## Records provided

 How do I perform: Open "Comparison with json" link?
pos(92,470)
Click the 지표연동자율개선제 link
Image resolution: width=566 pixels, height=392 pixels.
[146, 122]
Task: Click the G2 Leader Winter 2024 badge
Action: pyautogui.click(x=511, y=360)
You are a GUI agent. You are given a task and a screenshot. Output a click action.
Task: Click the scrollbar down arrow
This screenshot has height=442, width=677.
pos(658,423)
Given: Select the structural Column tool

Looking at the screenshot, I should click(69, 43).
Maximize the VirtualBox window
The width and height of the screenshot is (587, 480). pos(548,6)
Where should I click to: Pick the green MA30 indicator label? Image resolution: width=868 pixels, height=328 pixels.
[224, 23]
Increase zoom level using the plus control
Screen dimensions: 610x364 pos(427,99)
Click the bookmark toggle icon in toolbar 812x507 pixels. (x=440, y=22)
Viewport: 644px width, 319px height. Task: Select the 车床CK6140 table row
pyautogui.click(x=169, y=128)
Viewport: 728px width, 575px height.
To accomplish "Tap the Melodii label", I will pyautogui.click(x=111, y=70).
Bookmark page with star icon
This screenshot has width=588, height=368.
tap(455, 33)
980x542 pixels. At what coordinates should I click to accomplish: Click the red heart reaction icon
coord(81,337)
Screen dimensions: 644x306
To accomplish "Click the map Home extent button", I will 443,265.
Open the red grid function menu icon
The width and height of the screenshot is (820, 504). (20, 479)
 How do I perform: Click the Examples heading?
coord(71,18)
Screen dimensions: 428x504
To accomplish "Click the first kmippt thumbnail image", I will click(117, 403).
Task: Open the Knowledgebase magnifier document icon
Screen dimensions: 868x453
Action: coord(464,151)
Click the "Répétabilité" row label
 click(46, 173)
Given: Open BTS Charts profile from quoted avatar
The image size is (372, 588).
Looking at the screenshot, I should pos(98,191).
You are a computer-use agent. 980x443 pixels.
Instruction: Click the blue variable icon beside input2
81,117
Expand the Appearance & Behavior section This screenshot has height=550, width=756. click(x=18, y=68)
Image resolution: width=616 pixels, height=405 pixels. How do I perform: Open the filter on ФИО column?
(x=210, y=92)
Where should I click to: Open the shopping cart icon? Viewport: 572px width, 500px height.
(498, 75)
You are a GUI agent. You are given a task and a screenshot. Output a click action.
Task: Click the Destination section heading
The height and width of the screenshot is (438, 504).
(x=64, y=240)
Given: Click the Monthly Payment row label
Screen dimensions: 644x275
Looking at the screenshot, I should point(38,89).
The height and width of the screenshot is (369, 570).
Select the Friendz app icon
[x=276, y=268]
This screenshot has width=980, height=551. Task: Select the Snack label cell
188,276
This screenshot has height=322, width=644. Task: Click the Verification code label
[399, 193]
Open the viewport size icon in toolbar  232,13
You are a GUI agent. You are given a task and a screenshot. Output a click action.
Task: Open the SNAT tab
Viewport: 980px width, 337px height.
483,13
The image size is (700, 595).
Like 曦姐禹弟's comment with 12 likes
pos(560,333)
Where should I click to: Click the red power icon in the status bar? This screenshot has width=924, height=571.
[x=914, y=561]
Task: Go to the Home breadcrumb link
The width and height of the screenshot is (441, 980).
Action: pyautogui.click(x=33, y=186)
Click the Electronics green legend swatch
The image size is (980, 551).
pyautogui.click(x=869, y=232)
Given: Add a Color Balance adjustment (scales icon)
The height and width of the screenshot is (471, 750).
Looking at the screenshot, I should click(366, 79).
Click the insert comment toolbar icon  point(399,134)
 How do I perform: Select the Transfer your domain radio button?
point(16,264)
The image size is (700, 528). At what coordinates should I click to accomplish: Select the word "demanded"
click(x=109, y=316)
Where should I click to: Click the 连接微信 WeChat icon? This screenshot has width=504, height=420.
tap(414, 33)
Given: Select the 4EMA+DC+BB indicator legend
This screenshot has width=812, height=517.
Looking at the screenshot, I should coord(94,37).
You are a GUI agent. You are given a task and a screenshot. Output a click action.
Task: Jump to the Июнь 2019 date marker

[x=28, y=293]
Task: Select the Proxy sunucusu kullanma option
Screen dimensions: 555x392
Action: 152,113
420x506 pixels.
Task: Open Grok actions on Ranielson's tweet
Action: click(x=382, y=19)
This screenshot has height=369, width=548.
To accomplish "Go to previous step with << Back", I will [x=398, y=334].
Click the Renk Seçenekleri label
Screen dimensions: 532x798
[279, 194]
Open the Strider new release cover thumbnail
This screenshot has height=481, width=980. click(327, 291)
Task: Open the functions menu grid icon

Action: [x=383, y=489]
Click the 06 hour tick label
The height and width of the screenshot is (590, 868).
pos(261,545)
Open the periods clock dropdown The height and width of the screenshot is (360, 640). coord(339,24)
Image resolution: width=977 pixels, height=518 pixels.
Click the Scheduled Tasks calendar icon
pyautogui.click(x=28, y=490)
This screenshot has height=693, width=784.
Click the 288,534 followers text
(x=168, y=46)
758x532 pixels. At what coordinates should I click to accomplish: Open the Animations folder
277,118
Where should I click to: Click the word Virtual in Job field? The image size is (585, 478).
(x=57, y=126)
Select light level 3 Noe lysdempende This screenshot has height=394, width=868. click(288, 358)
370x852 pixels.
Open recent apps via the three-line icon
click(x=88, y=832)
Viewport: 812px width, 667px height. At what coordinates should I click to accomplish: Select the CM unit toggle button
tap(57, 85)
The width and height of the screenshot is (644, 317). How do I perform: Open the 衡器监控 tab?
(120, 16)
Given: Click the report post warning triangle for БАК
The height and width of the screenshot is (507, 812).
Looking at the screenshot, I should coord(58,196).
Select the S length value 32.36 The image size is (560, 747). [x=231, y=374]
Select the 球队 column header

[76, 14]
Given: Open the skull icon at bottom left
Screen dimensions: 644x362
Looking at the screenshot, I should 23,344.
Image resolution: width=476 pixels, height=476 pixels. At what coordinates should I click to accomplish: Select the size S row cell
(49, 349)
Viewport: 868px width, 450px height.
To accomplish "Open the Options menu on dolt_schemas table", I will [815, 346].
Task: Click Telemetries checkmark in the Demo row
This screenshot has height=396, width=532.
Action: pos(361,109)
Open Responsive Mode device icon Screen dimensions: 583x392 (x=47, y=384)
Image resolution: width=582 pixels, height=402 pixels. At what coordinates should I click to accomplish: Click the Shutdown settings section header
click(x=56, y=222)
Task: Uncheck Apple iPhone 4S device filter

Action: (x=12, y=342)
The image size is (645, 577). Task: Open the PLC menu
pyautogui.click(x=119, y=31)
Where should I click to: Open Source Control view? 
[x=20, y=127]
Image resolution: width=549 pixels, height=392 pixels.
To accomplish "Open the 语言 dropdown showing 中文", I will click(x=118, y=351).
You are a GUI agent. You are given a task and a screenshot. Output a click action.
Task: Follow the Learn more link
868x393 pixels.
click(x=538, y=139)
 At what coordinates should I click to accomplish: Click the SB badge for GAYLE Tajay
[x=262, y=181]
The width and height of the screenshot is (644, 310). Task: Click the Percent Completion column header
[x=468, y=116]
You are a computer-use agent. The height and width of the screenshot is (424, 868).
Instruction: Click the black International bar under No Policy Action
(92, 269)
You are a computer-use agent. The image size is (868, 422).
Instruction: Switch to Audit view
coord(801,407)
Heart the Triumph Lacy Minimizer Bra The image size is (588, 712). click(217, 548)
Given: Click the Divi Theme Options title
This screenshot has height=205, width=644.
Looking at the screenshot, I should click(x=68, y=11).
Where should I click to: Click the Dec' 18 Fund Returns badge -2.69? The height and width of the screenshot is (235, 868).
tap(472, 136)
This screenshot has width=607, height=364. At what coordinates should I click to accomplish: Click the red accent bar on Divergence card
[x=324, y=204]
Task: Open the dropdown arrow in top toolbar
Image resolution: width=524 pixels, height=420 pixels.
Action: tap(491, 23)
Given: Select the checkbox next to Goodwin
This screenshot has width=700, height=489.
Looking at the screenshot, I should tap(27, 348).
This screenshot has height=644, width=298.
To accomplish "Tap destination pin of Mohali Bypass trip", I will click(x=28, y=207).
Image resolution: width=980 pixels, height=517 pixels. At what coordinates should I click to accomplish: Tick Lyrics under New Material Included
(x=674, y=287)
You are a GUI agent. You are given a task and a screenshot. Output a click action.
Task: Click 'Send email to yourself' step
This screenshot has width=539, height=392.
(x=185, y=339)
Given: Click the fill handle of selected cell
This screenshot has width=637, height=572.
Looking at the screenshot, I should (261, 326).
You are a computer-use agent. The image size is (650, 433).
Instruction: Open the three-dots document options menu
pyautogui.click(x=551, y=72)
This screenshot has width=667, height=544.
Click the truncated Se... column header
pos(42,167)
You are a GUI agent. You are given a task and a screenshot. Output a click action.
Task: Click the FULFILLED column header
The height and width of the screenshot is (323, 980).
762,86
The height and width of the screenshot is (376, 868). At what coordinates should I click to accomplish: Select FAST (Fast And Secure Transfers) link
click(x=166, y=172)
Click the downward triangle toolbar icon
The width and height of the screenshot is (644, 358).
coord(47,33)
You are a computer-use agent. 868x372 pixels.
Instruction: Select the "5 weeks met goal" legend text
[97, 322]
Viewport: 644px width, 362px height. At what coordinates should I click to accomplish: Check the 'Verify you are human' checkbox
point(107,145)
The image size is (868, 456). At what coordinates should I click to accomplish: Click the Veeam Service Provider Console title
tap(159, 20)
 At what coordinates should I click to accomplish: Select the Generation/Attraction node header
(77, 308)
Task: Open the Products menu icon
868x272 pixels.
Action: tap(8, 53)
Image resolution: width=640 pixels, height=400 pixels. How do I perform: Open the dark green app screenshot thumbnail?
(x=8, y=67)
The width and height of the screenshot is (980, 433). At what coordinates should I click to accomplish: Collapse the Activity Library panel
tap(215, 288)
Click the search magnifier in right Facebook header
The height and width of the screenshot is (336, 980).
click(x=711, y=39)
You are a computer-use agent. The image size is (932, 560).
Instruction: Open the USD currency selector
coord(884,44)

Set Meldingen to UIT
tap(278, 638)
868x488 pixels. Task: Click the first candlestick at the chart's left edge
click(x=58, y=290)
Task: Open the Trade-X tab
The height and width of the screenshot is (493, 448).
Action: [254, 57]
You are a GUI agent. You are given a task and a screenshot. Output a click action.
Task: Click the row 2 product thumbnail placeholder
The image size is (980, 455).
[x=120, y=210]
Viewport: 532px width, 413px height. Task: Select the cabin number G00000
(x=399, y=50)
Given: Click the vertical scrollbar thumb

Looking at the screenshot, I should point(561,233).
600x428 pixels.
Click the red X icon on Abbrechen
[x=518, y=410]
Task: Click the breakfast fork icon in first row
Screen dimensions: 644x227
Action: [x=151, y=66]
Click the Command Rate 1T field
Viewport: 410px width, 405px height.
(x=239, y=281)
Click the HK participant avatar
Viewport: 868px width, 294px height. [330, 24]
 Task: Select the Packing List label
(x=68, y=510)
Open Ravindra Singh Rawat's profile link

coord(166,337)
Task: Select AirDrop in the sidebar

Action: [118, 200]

## Task statement
Only those lines of the entries above that run from the line containing "This screenshot has height=369, width=548." to the line containing "Click the 06 hour tick label", both included, should be transcribed exactly.

## Response area
This screenshot has height=369, width=548.
To accomplish "Go to previous step with << Back", I will [x=398, y=334].
Click the Renk Seçenekleri label
Screen dimensions: 532x798
[279, 194]
Open the Strider new release cover thumbnail
This screenshot has height=481, width=980. click(327, 291)
Task: Open the functions menu grid icon

Action: [x=383, y=489]
Click the 06 hour tick label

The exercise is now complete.